Moving day was something to see!  The children were pent up with excitement.  We loaded one 2-1/2 ton truck with the children and he other with all the moveable equipment in the buildings.  I previously told you there were 55 children.  Moving day there were only 50 to be move!  No one knows what happened to the other five! 

The new home for the children is the Seventh Day Adventist Medical Mission, Seoul Sanatorium and Hospital Orphanage.  Dr. Rue, his wife, and Miss Irene Robson are the American personnel at the place.  The establishment is self-supporting.  The orphanage part of the project is something taken up by the Rues and Miss Robson and is supported solely through donations of people in the United States like yourselves and the GIs in Korea interested in the welfare of these children. 

The day we arrived with the children three of them were admitted immediately to the hospital with various diseases.  Thirty percent of the total number of children there have TB!  The next time we saw the children they were clean---something not quite possible under former conditions!  They live in clean, even though crowded concrete buildings.  The smaller children live in a building near the hospital while the older children have been moved to a group of buildings about a mile from the hospital itself.  There they go to school.  The boys and girls carried bricks to help repair the bombed-out building in which they live. 

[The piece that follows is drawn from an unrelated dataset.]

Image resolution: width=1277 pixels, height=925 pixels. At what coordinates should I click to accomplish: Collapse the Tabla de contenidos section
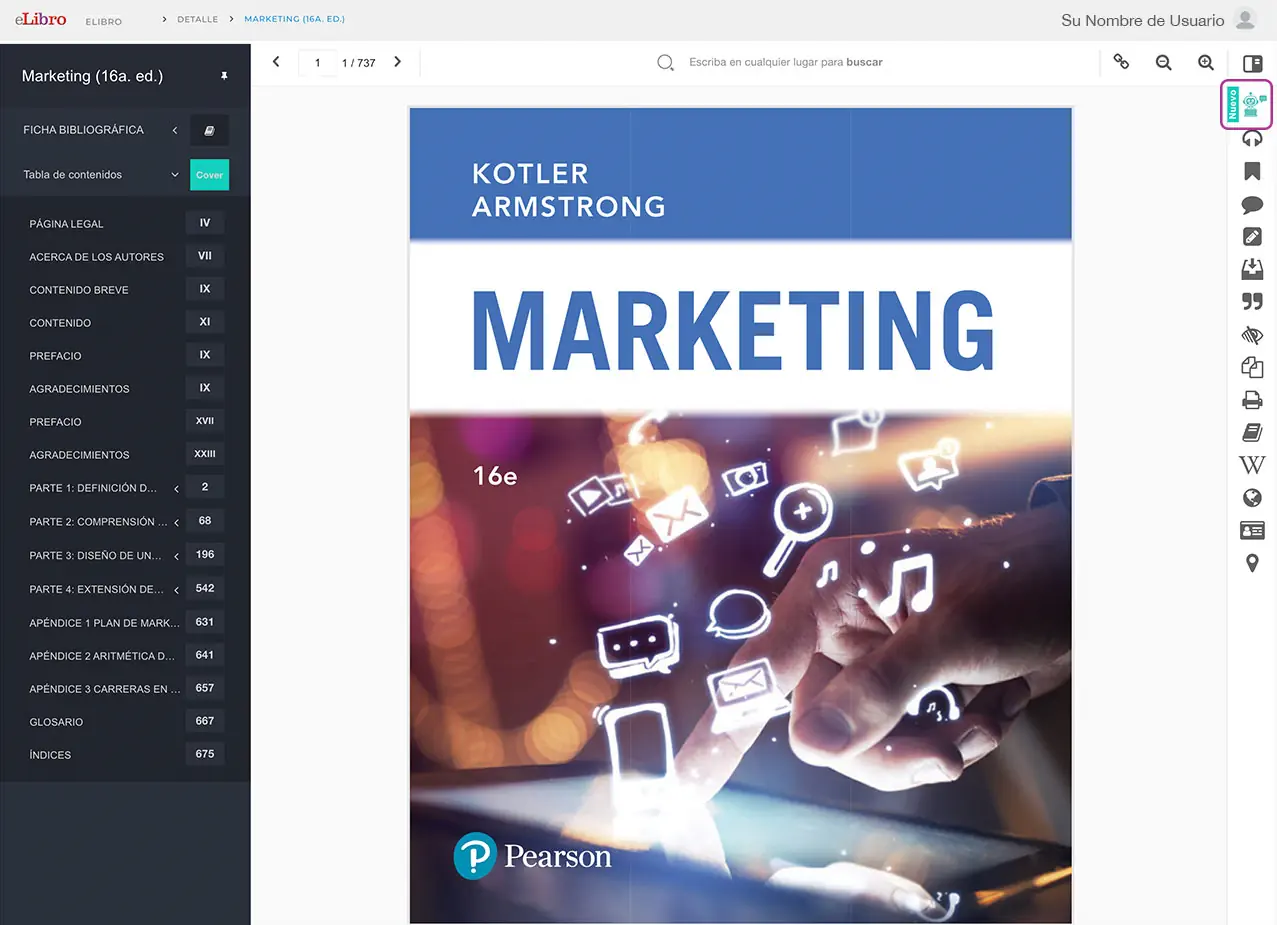click(x=175, y=175)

Now, instead of 50 charges, we have 250.  We of the 326th Comm. Recon. Co. are going to help the Rues and Miss Robson raise these children to be a credit to their country and an everlasting friend of the U.S.  Won't you also help us?  Still in great need are socks, shoes, underwear, dried cereals, dried milk, and outing flannel (or other heavy cloth).  A letter to Mrs. George Rue, S.D.A. Mission, APO 72, c/o Postmaster, San Francisco or to me will bring a more detailed listing of items most desperately needed by the orphanage.  If packages are sent it is best that they be sent through me, as the Rue's APO privilege is only for 1st class letters.  Packages can be sent directly through international mail.  Address:  Seoul Sanatorium and Hospital, Box 43, Seoul. 

My heartfelt thanks to all of you on behalf of the children and the men of my company.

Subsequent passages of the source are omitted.